» FRAGMENTO CITADO:
Y, también, nos matamos
a nosotros mismos, no dejándonos transitar la diferencia, el misterio, lo
desconocido. Pero lo desconocido de nosotros mismos. Poder darle tiempo a ese
encuentro, para que madure, para que devenga otra cosa, para que no muera sin
siquiera haber nacido.
Nada está cerrado, hay
abertura. Se trata, simplemente, de no caer en la trampa del saber. Coinciden
dos o tres cosas e inmediatamente nos vemos empujados a decir cualquier pavada,
como si ya supiéramos. Comprendemos. Vivimos comprendiendo. No soportamos no
comprender. No comprender nos angustia terriblemente, nos pone en falta, deja
abierta la situación al misterio, al enigma y eso nos asusta. Así, pues, vamos
armando escenas repetidas, buscamos la misma mierda, trabajamos incesantemente
para anular toda singularidad. Nos quejamos del sistema pero somos esclavos del
sistema, adoramos al sistema. ¿Qué haríamos sin el sistema? ¿Quiénes seríamos
sin el sistema?
El problema es que si
la hermeticidad del sistema lo traduce todo, el amor se vuelve lo imposible
mismo. En principio, porque el sistema da un modo de amar estereotipado: son
los ideales, lo que se debería hacer, cómo, cuándo, por qué. La televisión, por
ejemplo, nos enseña a quiénes debemos amar y a quiénes no. Internet y su
sobreoferta de pornografía pretende hacernos creer que nada hay de misterioso
en la sexualidad. Estaríamos en una época en la que lo sexual ya no hace pregunta.
Pero la pornografía es imagen. El Otro es real. Ahí yace la gran diferencia entre la pornografía y el deseo. La
pornografía hace hincapié, al igual que la prostitución, en el Otro como objeto. Cuando algo en el Otro
cuestiona esa creencia, creencia que nos brinda el sistema, entonces ya no
sabemos qué hacer, queremos rajar. La pornografía sería una suerte de saber
sobre la sexualidad donde creemos que dominamos la situación. El muchacho se
siente “Hombre” al coger con una puta. Pero que él sea “Hombre”, a la puta no
le consta. Ella tiene clientes. El
hombre está más allá de la puta. La condición masculina es, en cierto modo,
ir más allá de la puta. La condición masculina es bancarse lo femenino sin
degradarlo en significaciones objetivantes.

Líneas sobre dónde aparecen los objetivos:
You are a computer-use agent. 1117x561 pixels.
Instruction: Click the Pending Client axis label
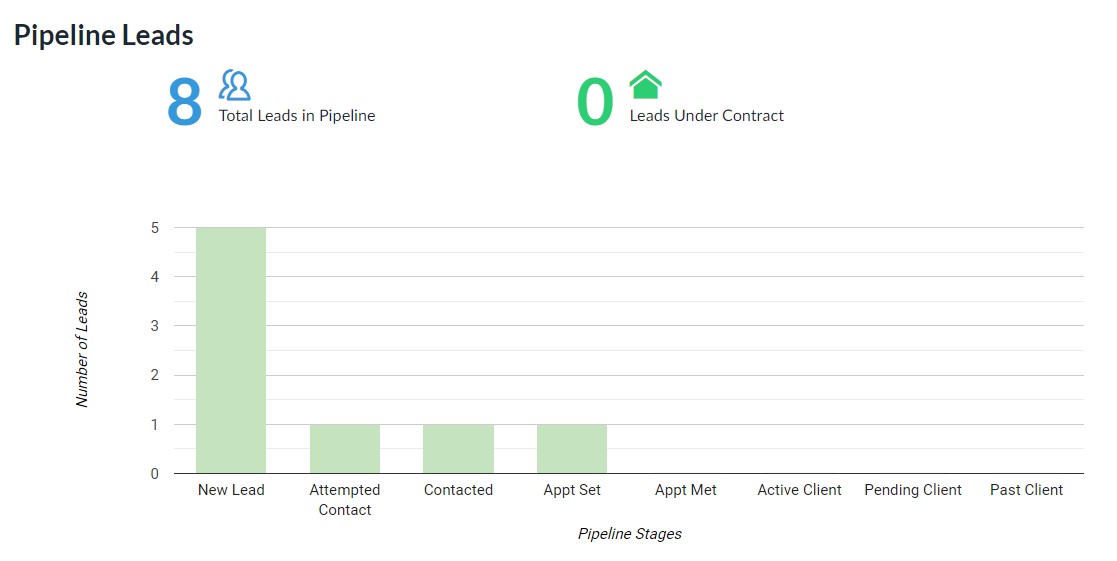point(913,490)
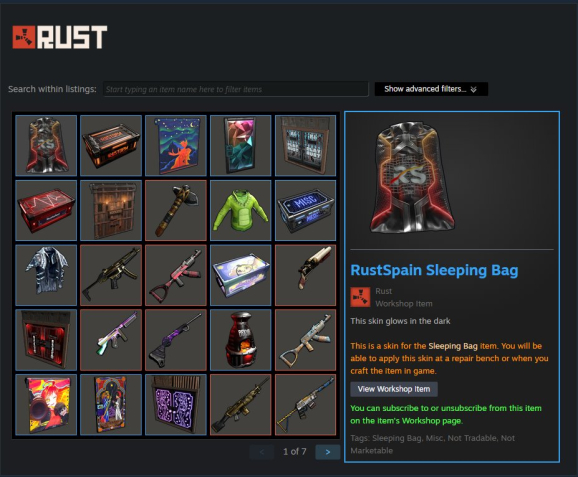578x477 pixels.
Task: Select the purple neon garage door item
Action: (176, 405)
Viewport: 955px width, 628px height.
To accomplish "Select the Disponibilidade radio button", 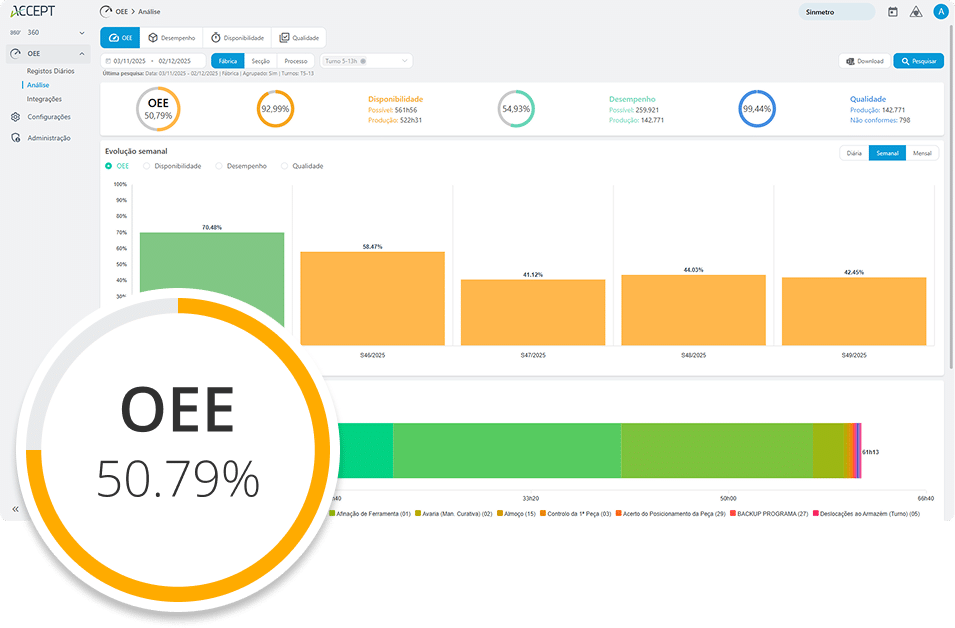I will coord(147,166).
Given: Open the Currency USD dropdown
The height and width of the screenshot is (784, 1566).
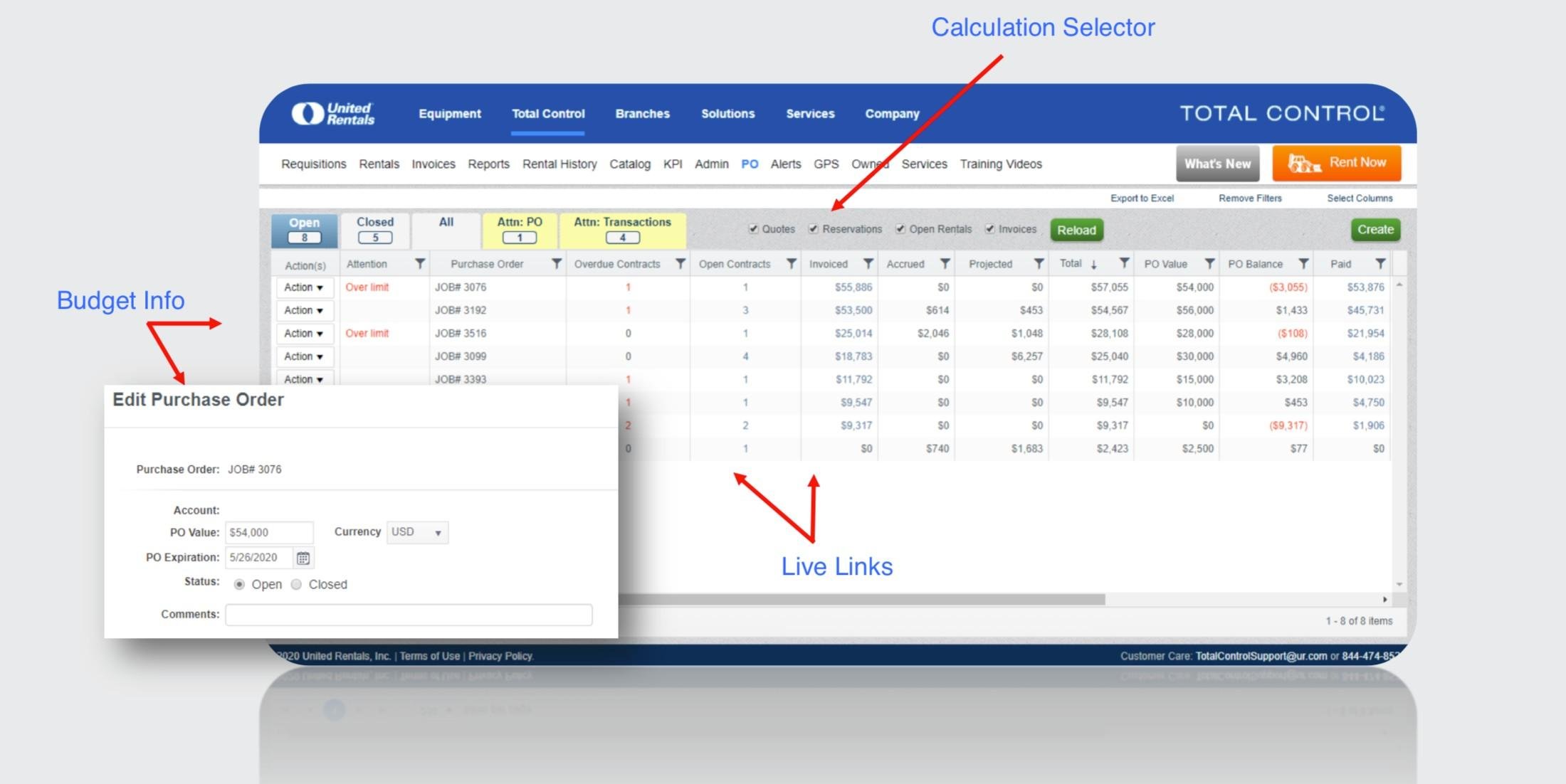Looking at the screenshot, I should (x=417, y=532).
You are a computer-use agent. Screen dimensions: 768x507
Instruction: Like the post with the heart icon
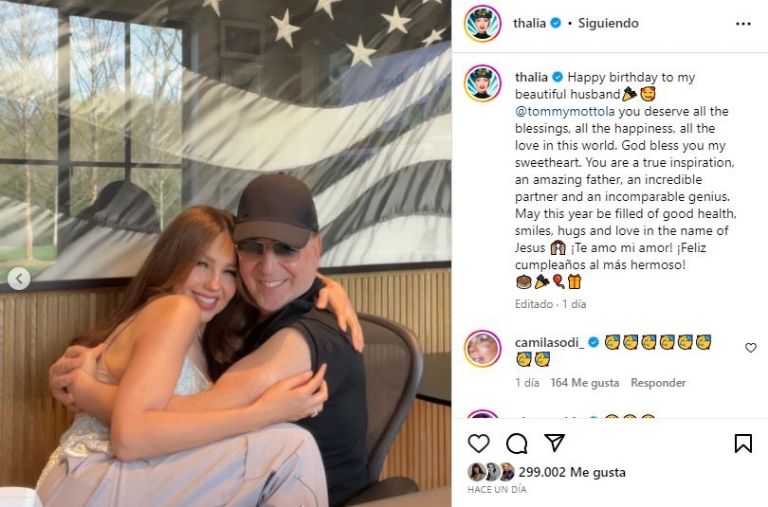[479, 443]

» PROBLEMA A: Según el fragmento sobre el deseo y el sistema, ¿qué nos enseña la televisión?
» PROBLEMA B: Prosigue el fragmento sobre el deseo y el sistema desde su última oración.
Las líneas provienen de otra fuente.

» RESPUESTA DEL EJERCICIO A: Nos enseña a quiénes debemos amar y a quiénes no.

» RESPUESTA DEL EJERCICIO B:
¿Cuál es la relación
entre el amor y el sistema? Antes dije: “adoramos al sistema”. El sistema es máquina
anulatoria del devenir, propensión imperativa de nominar lo innombrable, lo indecible. Sin misterio, sin devenir,
sin futuridad, sin innombrabilidad no hay amor posible. El sistema, a su modo,
ama. Pero ama a quienes reproducen su lógica y garantizan su existencia
perpetuándola. Es un amor limitado: “Amen en serie: así, así y así”. Amen y Amén
lo Mismo. “Es lo que hay.” Pero, ¿“Es
lo que hay” o, lo interesante, es lo que
falta? Para amar sin ataduras y constructivamente, quizá haya que ceder
nuestra adoración fanática por el sistema y sus certidumbres. Como si el
sistema no tuviera veleidades ni puntos de incertidumbre. Nuestra pasión nos
enceguece. Si el árbol no nos deja ver el bosque, la tanga no nos deja ver a la
mujer. Somos fieles a nuestras condiciones perversas de elección del partenaire. Sistemáticas condiciones de
elegir. Pero, ¿eso es realmente elegir?
¿Hay elección si todo está sobredeterminado? Pretender hacer entrar en nuestra parcial
condición sistematizada por los ideales y lo
deseable que nos vende el sistema, es perdernos de la poesía posible de
emerger allí donde doy lugar a las apuestas. Pero, apostar, es abstenerse de saber. El que ya sabe, no juega. Necesitamos
la ilusio.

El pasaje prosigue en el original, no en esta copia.